IMPORTANT Neil will sign unlimited New material PLUS a few other items

...

Neil, I just gotta make a small confession that there is no reason for you to care about. So here goes.
I love your stuff. I have a ton of stuff by you in my bookshelf not four feet from where I'm sitting right now. But I did not like Anansi Boys. I hear people talk about how great it is, and describe it in ways that make me think "did we read the same book? I didn't see any of that". Near as I can tell, I'm the only one.
Which is perfectly understandable, since my reasons are entirely personal. The real reason I didn't like it is probably that I myself have a brother who is the bane of my existence, so to speak, and whose behavior throughout the years has played a significant part in turning me into the sad, wretched excuse for a human being I am today. So, in the book, when Spider shows up and proceeds to make Fat Charlie's life a living hell, I was forever after utterly unable to forgive him, and desired nothing more than for him to die a slow, horrible death. And I still do.
I suspect this may have impeded upon my ability to enjoy the book.

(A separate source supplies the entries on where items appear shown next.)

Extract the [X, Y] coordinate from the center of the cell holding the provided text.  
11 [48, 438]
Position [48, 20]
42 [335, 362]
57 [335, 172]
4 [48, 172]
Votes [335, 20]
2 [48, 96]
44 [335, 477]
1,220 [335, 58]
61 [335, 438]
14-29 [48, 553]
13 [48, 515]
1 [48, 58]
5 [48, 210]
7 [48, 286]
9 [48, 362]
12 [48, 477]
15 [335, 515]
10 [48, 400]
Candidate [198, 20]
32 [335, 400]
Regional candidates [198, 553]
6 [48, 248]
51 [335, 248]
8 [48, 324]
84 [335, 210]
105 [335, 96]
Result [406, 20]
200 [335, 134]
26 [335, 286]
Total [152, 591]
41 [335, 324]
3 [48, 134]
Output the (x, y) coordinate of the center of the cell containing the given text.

Phew. Sorry, I just had to get that off my chest.


Not a problem. I've never minded when people don't like stories of mine (or the flip side -- I've never been able to understand why some people feel the need to apologise for liking some story or other best of all. Of course you'll have favourites, and they may not be the favourites of the person standing next to you).

I hope most people will by now assume that the next story I tell will probably be different all over again, and pick it up to see if they like it or not, but I'll not take it personally if they don't.